Two weeks ago the outdoors channel had a show where they used 50 super magnums painted white in a corn field. They all got there birds decoying in North Carolina although one guy missed three diffrent swans at less then 40 yards before he finally got his..Kind of funny!!
Bandhunter


----------



## GooseBuster3 (Mar 1, 2002)

How many swans do you see feeding in a field in Nd in the fall? I've seen a grand total of two birds. Its more of being in ther flight path then anything.


----------



## tb (Jul 26, 2002)

There are certain waters that swans definitely are attracted to. Find one, get in the line of flight, throw a couple of snow goose super mag shells on the water's edge and get ready. That's about all there is to it.


----------



## ADN (Sep 27, 2005)

True, true, I know a pond in my hunting grounds that has swans stopping by twice a year. They are there for about two weeks and then continue on.


----------



## quackattack (Sep 27, 2003)

GB3, Last fall I saw a few hundred swans on the same bodies of water for a 2 week period. Maybe you just need to open your eyes. :lol: One of the guys hunting with us had a swan tag last year and took one over our spread. I have some pic's i'll have to post up later.


----------



## hoosier dhr (Jul 24, 2003)

Quackattack,
better read GB3s post again, he said in a field.
I see them in ND in the air and water all the time but have never seen them in a field either, except on tv


----------



## quackattack (Sep 27, 2003)

And like I said maybe you need to open your eyes.


----------



## jbaincfl (Feb 5, 2003)

I have hunted them in NW ND. They tend to feed on "water peas"? It is a type of vegitation and they are not in all ponds. That is why you typically see swans feeding in the same ponds year after year.
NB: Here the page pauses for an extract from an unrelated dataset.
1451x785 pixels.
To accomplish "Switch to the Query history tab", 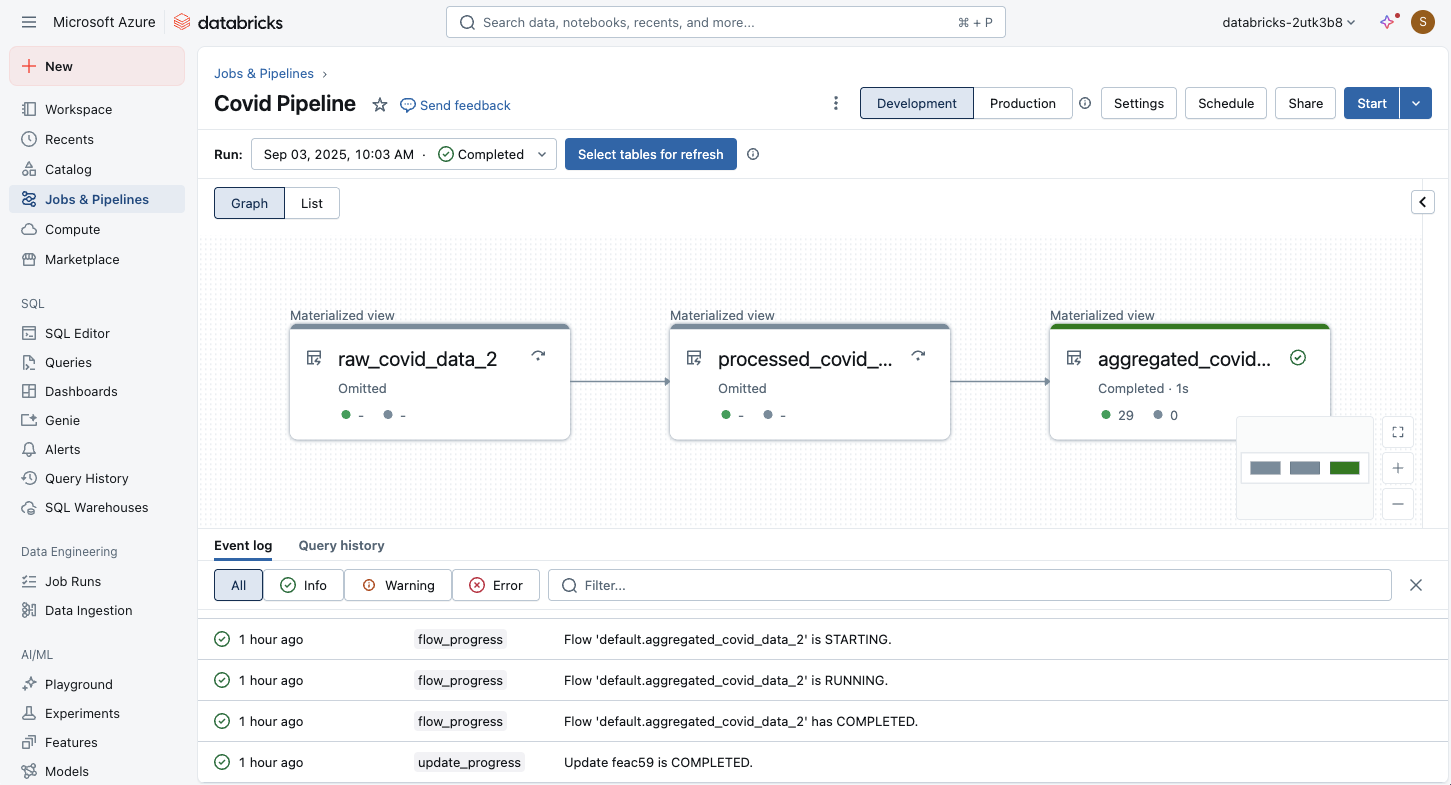I will coord(341,545).
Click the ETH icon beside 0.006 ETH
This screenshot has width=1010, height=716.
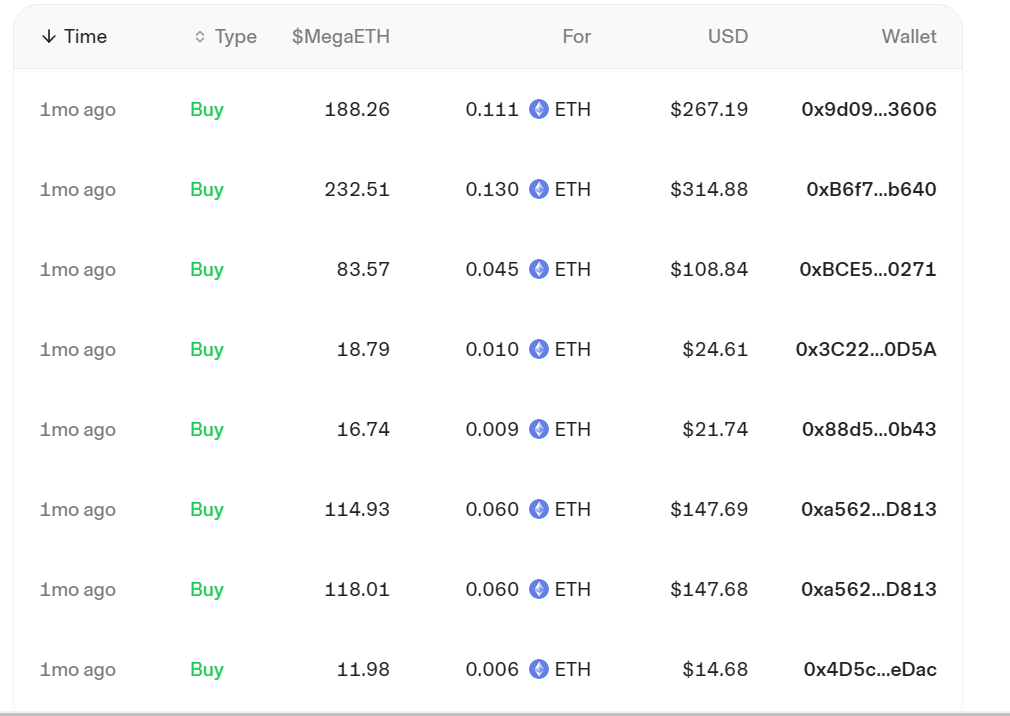539,670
I have never heard of or seen swans feeding in the fields.

The other way to get one is wait for a strong wind and get upwind from them over the crest of a hill or some sort of cover. When they spook off the ponds they will fly directly into the wind. That is how I have shot my swans. Just have a buddy walk down toward the water and they will get up just like any other bird. Your buddy doesn't have to shoot or even get close. They just get up.


----------



## PJ (Oct 1, 2002)

The only Swan tag I filled was one that decoyed into Canada dekes by Kenmare. The waterfowl mind made swan sounds on his half-breed and the flock came right in cupped up.

By the way, I have seen a lot of swans feeding in fields around Devils Lake. Corn mostly. Also I have seen fields full of them especially in the spring.


----------